### REQUIRED ACTION
For each line below with the word "agent", write out a copy.

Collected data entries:

↓

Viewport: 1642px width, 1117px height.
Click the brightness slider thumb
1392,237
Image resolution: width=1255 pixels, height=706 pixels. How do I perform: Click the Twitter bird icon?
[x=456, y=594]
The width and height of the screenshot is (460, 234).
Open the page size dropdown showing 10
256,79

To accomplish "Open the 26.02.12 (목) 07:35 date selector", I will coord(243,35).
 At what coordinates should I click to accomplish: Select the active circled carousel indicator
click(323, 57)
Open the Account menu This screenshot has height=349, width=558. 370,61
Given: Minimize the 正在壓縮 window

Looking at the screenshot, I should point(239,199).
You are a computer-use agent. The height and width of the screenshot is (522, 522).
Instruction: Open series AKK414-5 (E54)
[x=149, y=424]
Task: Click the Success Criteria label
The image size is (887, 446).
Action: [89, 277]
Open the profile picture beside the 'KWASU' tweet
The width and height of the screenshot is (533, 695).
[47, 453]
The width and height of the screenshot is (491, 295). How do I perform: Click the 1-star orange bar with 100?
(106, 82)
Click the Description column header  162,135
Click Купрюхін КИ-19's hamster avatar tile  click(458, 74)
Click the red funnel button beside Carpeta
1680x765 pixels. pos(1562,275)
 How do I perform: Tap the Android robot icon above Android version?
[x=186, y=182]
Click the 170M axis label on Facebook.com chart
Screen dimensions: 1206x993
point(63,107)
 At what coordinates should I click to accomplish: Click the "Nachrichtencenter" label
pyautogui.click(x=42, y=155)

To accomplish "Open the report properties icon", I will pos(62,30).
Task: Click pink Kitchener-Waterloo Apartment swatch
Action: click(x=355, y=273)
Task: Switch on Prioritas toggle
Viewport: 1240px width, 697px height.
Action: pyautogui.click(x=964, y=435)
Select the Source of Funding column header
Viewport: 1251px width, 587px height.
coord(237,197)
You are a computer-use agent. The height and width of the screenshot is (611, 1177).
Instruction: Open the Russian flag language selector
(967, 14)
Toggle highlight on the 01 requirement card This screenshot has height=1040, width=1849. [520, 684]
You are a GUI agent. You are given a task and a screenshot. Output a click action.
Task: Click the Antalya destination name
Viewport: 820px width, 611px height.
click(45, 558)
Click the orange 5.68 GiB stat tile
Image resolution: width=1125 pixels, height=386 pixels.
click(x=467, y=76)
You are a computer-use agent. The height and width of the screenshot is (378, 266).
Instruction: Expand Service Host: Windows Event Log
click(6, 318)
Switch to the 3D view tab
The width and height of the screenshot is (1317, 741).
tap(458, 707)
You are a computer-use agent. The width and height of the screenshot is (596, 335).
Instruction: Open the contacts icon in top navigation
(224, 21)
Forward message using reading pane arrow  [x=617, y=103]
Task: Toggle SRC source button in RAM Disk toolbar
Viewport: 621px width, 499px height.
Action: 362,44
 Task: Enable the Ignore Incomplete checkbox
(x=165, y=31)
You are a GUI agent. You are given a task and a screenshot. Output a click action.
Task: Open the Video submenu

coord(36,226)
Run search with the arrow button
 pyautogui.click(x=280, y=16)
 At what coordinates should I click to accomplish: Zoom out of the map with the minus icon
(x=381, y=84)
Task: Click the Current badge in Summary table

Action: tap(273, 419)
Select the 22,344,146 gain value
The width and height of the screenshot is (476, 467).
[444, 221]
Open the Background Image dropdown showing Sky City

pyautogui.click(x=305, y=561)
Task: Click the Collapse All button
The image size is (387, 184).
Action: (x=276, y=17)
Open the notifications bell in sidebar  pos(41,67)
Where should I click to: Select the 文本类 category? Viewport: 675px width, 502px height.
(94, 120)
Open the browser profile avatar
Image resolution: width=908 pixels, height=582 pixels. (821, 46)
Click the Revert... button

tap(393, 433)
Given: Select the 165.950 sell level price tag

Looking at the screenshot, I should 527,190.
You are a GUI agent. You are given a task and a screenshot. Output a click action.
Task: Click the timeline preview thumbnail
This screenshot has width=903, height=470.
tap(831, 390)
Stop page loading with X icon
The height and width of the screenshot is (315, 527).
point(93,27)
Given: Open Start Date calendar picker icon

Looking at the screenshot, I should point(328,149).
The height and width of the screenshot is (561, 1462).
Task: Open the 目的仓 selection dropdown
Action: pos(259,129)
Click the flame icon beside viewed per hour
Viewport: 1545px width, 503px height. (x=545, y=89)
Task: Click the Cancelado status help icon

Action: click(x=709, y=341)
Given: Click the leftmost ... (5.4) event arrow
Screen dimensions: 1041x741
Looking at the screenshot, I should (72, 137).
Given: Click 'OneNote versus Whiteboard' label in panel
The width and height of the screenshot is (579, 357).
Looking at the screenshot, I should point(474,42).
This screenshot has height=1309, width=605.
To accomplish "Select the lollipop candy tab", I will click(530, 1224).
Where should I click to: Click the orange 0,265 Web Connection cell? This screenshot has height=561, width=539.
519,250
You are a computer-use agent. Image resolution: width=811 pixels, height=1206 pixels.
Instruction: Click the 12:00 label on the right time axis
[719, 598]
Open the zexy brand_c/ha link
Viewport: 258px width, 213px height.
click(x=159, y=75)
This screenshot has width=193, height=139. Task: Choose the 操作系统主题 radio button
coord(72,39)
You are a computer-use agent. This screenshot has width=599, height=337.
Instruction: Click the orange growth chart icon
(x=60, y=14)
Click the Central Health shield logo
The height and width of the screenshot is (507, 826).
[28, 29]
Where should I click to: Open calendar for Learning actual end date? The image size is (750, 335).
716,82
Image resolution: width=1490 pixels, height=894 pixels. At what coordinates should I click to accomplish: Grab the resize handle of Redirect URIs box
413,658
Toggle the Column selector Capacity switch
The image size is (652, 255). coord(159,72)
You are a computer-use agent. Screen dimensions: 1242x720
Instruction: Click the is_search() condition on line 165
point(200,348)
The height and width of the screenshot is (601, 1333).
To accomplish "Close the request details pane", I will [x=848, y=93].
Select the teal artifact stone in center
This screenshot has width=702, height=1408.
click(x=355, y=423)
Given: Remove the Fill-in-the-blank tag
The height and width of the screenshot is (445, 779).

↑

### TASK ANSWER
You are a computer-use agent. The height and width of the screenshot is (522, 522).
You are a computer-use agent. The height and width of the screenshot is (611, 1177).
You are a GUI agent. You are given a task and a screenshot. Output a click action.
You are a computer-use agent. The height and width of the screenshot is (378, 266).
You are a computer-use agent. The width and height of the screenshot is (596, 335).
You are a GUI agent. You are given a task and a screenshot. Output a click action.
You are a GUI agent. You are given a task and a screenshot. Output a click action.
You are a computer-use agent. Image resolution: width=811 pixels, height=1206 pixels.
You are a computer-use agent. This screenshot has width=599, height=337.
You are a computer-use agent. Screen dimensions: 1242x720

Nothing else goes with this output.